Enforce..mandatory...require..ultimatum.. Any subject about altering your body that may include these words could understandably be met with skepticism.
i'm wondering if there is any other conversation regarding people's choices about their own bodies, where most of us who post in SLAP regularly, would find these kinds of terms acceptable? although i know there are some significant differences between these situations, perhaps inevitably the abortion conversation came to mind--from the Amnesty International site:
"Being able to make our own decisions about our health, body and sexual life is a basic human right.
Whoever you are, wherever you live, you have the right to make these choices without fear, violence or discrimination.
Yet all over the world, people are bullied, discriminated against and arrested, [refused employment?] simply for making choices about their bodies and their lives..."
if the conversation could remain civil, it would be interesting to think about why this "basic human right" wouldn't apply to every situation, including COVID and the vaccines. i know that the conversation is different when we're talking about something that is potentially harmful to others--and not just ourselves--but a "human right" is a "human right," isn't it? and if/when circumstances do come about that require us to rethink/deny any "basic human right," it should not be done hastily or lightly.

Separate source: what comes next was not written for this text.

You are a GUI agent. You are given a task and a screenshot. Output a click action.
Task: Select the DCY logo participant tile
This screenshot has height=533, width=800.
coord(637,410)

i'm torn on the vaccine and i'm glad i will not be one of the people to get priority right away anyways--like others, i'm going to wait. i teach at the university level, and have been fortunate to teach "remotely" and continue to work this whole time...i understand this is not the case for many people. i'm not taking any of the sides here, because i am fortunate and i am not on the front-line or a first-responder or anything like that.
and i say all of this after losing my mother to COVID in late October--i had a mild/moderate bout with it myself while she was fighting for her life in the hospital (in isolation)...i had to have two of the classes i was teaching reassigned to another instructor, all while trying to talk to the hospital and make decisions regarding my mother...seriously the hardest three weeks of my life. i caught it while taking care of her the first few days she had it, before we had to call 911 a few days in...so i do not take any of this lightly, but i also do not get vaccines either, and since i have a bit of freedom to do so, i will wait.
by the way, my mom was 77 and had diabetes, so we knew early on when we got her positive test results that she did not have a good chance, but i still can not believe what that vicious fucking virus did to her in under two weeks--seriously y'all, watch out for all of the especially vulnerable people in your lives, they can not be cautious enough...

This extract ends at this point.